The private, nonprofit Pewabic Society Inc. was established in 1979. The building and its contents were designated a National Historic Landmark in 1991. Today, Pewabic is Michigan’s only historic pottery.
Teco
Matte-green glaze, the color of money, is a favorite shade among Arts and Crafts collectors. Couple it with the organically modeled design by Harold Hals and this 13 1/4-inch Teco brand vase becomes a classic. It sold at auction for $25,000 plus buyer’s premium in February 2013. Image courtesy of LiveAuctioneers archive and Clars Auction Gallery
The American Terra Cotta Tile and Ceramic Co., is famous for Teco artware, another favorite among Arts and Crafts Moment devotees. Founded by William Day Gates in 1881 as Spring Valley Tile Works, it became the country’s first manufacturer of architectural terra cotta. Production at the plant in McHenry County plant outside Chicago consisted of drain tile, brick, chimney tops, finials, urns and other fireproof building materials.

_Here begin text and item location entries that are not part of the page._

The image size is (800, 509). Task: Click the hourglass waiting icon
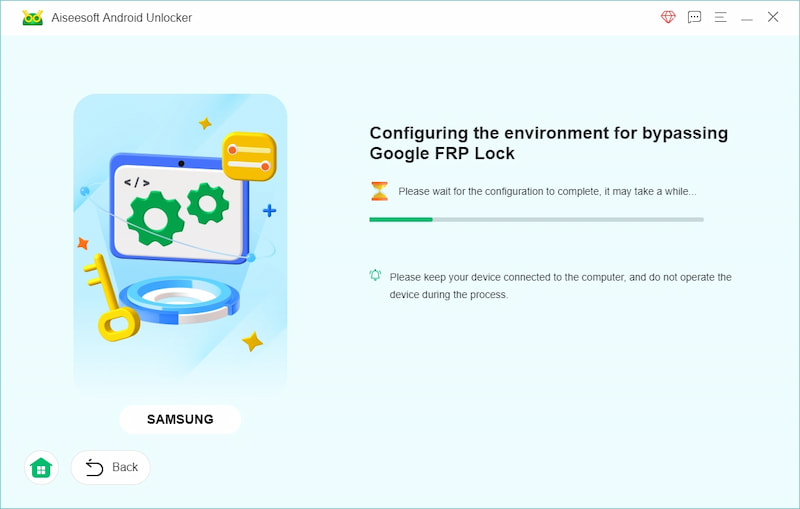379,191
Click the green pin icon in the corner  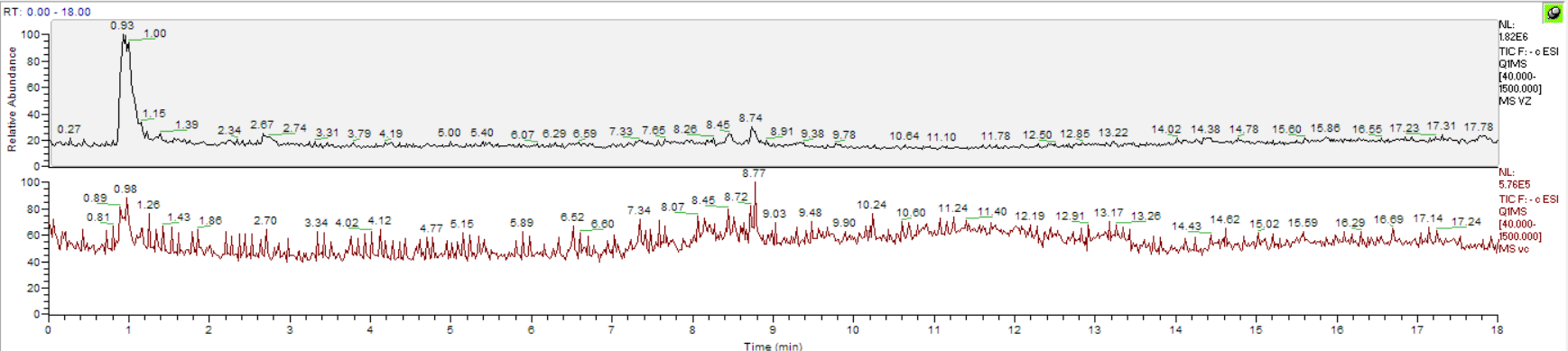pos(1554,13)
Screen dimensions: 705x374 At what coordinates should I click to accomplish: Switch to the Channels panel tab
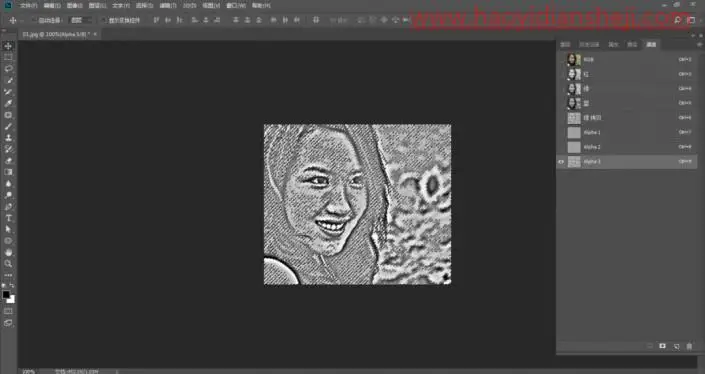point(651,45)
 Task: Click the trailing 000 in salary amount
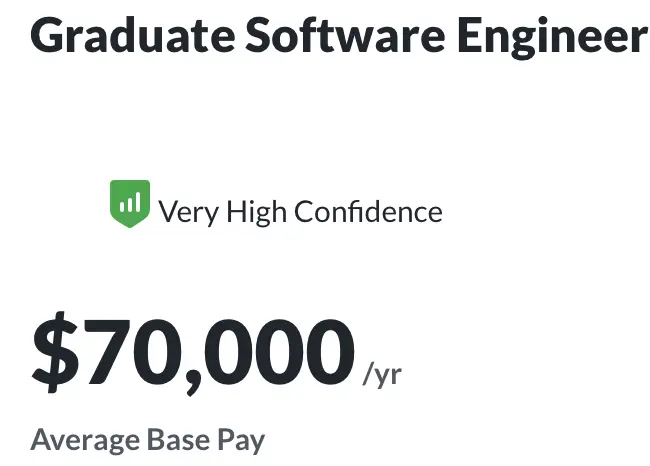click(x=279, y=352)
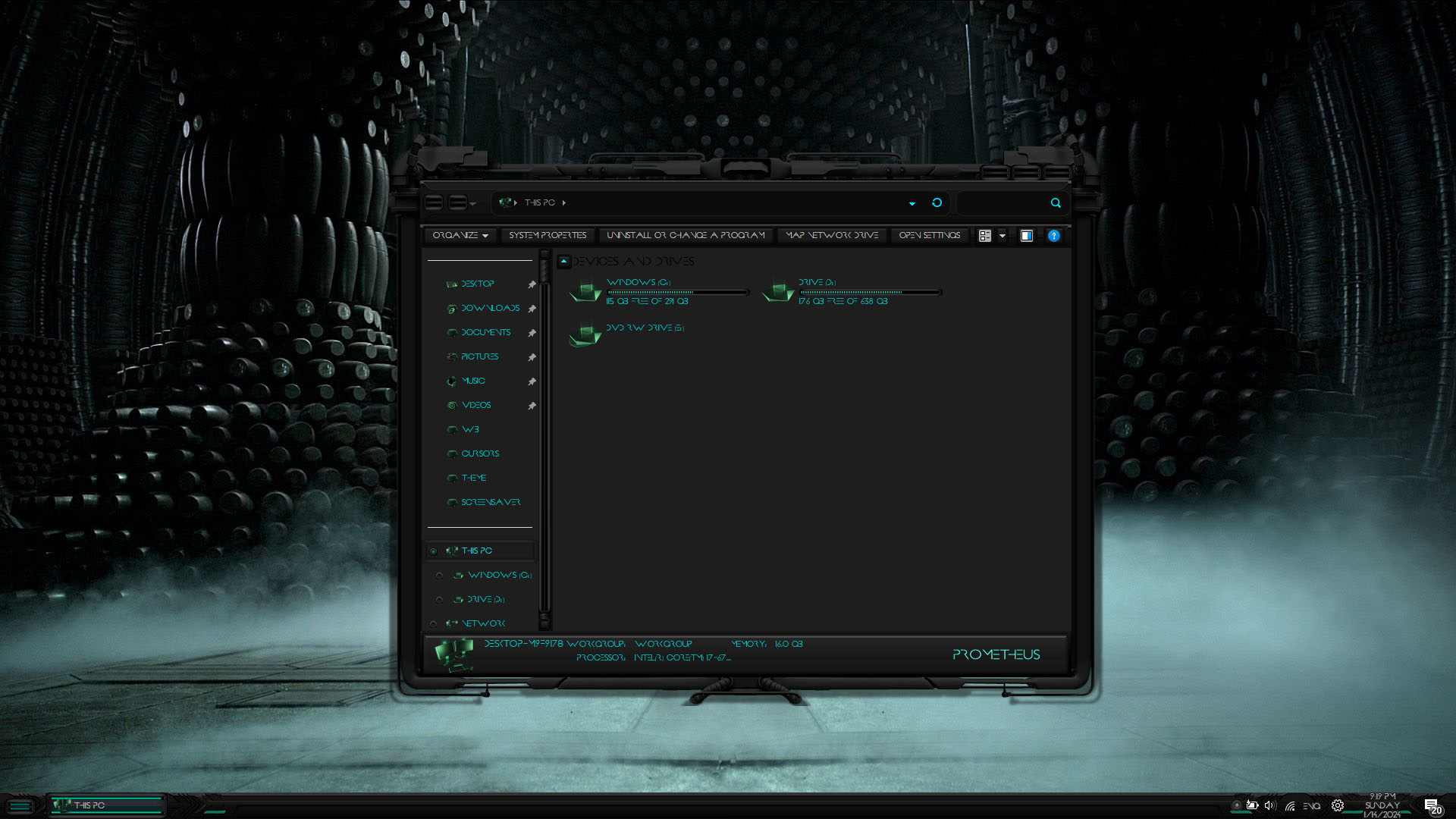Click the volume speaker tray icon
1456x819 pixels.
[x=1269, y=805]
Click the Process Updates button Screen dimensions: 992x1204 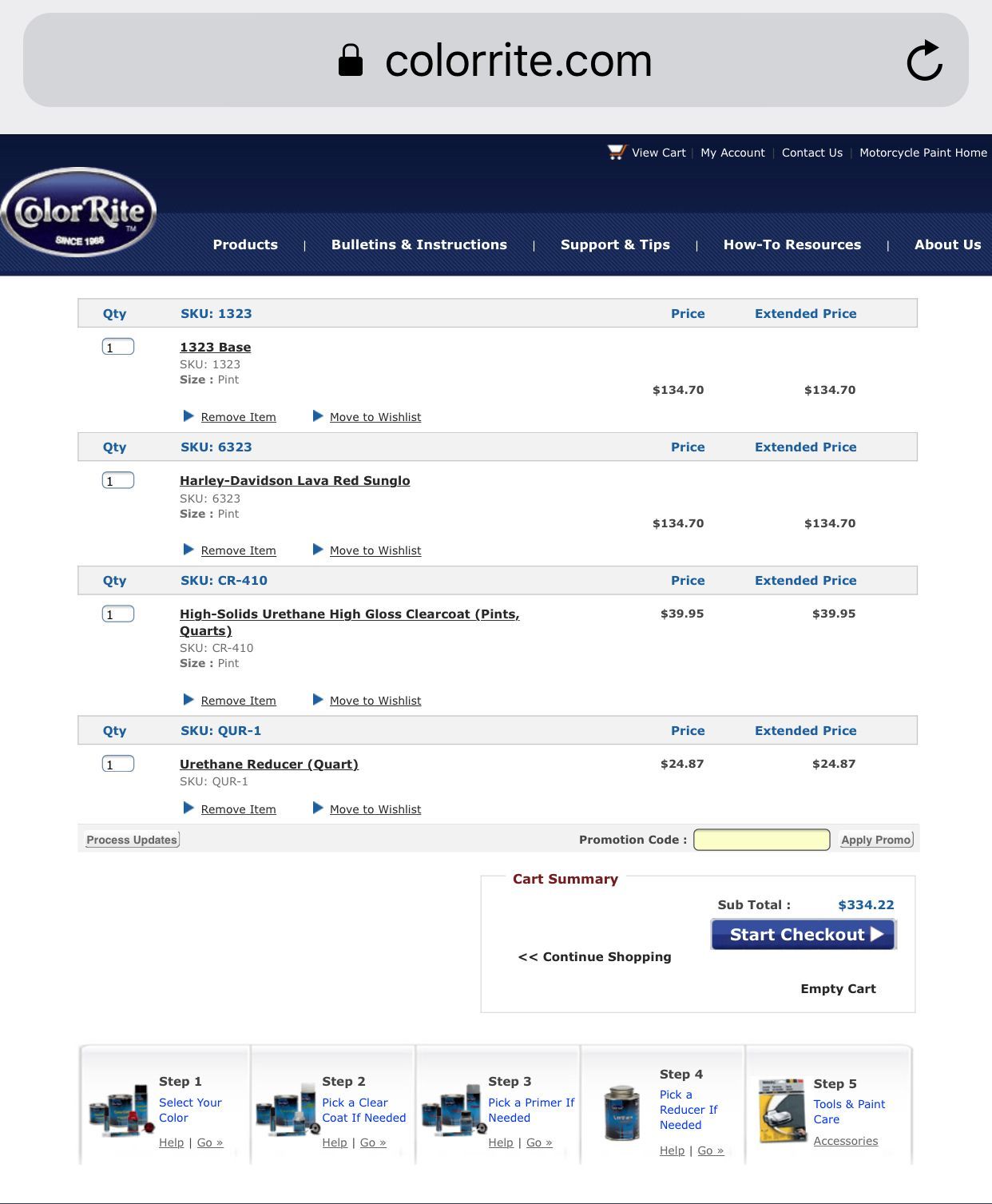132,840
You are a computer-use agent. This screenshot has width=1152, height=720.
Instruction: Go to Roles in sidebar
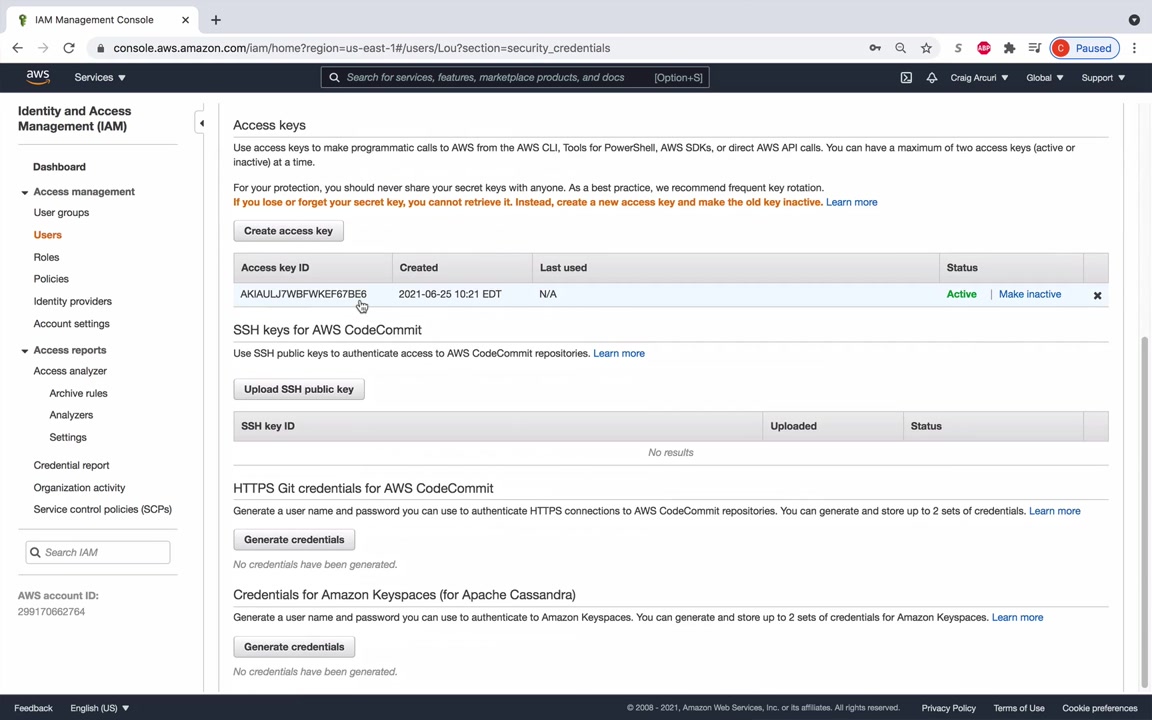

Gates used the facilities to experiment with clays and glazes in an effort to design a line of art pottery which led to the introduction of Teco Pottery (TErra COtta) in 1899.
The smooth, micro-crystalline, matte “Teco green” glaze of Teco Art Pottery was developed independently and was not an attempt to copy the famous Grueby green of the Grueby Pottery Co., in Boston.
Teco pottery emphasized line and color rather than elaborate decoration. While most of the 500 shapes created by 1911 were the product of Gates’ efforts, many of the remaining Teco designs were the work of several Chicago architects who were involved in the Prairie School style as expressed by Frank Lloyd Wright. Teco pottery became closely linked with this style, which emphasized simplicity of design and discipline in the use of ornament.
A victim of the Great Depression, Teco production ceased a short time after the stock market crash of 1929.